APRESENTAÇÃO

BEM VINDOS

 

Com o nível crescente de informações veiculadas diariamente sobre a AIDS, era de se esperar que as pessoas procurassem mudar hábitos e costumes que pudessem expô-las ao risco de contaminação pelo HIV. No entanto isso não tem acontecido, pelo contrário, as estatísticas oficiais tem mostrado um acréscimo constante de casos notificados, principalmente entre jovens e adolescentes.

Para se enfrentar do HIV é necessário, antes de tudo, superar inimigos difíceis, como o preconceito e a discriminação. Ainda hoje existem pessoas que acreditam que a AIDS nunca vai fazer parte da suas vidas, porque não pertencem a nenhum dos chamados "grupos de risco", porque julgam não ter "comportamentos de risco", ou pensam que nunca estarão expostos a "situações de risco". Que isso é uma dessas coisas que só acontecem com os outros. Ledo engano. Contudo, se com a bênção de Deus, a AIDS não bater na sua porta, talvez possa, um dia, bater na porta dos seus amigos, dos filhos dos seus amigos, ou pior, na porta dos seus filhos. Porque o HIV, diferentemente dos seres humanos, não discrimina classe social, raça, cor credo, estado civil, tipo físico, cultura, nacionalidade, sexo ou opção sexual.

Segundo o Dr.
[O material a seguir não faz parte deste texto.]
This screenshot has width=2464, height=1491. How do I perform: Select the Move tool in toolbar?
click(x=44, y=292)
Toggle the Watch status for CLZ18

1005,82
Mauro Schechter e a Dra. Márcia Rachid, em seu livro: Manual de HIV / AIDS 97 – 98: "Devido ao longo período de latência clínica (mediana de onze anos, na ausência de qualquer intervenção terapêutica), mesmo que uma vacina 100% eficaz, capaz de interromper toda a transmissão, fosse desenvolvida e empregada no próximo ano, casos de AIDS continuariam a ocorrer em grande número nos próximos dez a vinte anos".

Além de se propor a ser um instrumento de prevenção, esta página procura ainda, ser um veículo de informação, abrangendo diversos assuntos do interesse das pessoas que, de uma forma ou de outra, estejam convivendo com o HIV/AIDS. É também, e principalmente, uma tentativa de participar do esforço para resgatar a cidadania e a auto estima das pessoas portadoras do HIV.

Hoje, com o advento de novas e potentes drogas, exames modernos e um maior conhecimento sobre o vírus, os médicos já são capazes de melhorar a qualidade e aumentar, significativamente, a expectativa de vida da grande maioria dos portadores do HIV. Contudo, esses avanços ainda não curam o luto pelos limites impostos pelas doenças decorrentes da AIDS, a dor das perdas sociais, o desespero causado pelo medo da morte, e nem tão pouco o pior dos males, a discriminação.